== GESTELLTE AUFGABE ==
Ermitteln Sie, in wie vielen der folgenden Zeilen die Zeichenfolge „these“ vorkommt; Groß- und Kleinschreibung ist dabei zu beachten. Geben Sie ausschließlich die Zahl an.

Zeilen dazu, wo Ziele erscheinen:
>>>
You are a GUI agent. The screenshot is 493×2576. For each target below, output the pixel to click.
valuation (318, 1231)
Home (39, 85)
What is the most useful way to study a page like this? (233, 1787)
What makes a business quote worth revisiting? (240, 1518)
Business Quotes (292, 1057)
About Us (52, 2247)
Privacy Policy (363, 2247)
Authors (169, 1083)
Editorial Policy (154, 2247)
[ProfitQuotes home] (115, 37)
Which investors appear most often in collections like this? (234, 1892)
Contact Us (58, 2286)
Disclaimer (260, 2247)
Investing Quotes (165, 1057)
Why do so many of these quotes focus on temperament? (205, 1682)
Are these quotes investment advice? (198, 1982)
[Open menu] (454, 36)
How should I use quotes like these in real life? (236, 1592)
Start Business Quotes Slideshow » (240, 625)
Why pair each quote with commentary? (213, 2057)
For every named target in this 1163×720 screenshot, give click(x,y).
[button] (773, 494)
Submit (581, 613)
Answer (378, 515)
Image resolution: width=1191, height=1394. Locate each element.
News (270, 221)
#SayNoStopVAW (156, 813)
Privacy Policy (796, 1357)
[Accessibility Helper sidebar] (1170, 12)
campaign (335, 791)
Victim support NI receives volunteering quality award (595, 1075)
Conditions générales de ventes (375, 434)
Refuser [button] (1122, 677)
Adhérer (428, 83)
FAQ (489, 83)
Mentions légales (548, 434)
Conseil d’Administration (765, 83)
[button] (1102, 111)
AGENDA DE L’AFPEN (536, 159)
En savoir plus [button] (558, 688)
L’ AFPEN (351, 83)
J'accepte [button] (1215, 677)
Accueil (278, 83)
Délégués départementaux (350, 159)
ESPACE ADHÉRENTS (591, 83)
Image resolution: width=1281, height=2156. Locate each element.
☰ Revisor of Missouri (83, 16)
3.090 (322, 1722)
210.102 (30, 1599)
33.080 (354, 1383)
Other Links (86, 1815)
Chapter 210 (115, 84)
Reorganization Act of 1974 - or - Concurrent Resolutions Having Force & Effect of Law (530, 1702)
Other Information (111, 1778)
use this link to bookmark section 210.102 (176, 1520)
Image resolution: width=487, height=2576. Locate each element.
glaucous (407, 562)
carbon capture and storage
<<<
== AUSGABE ==
3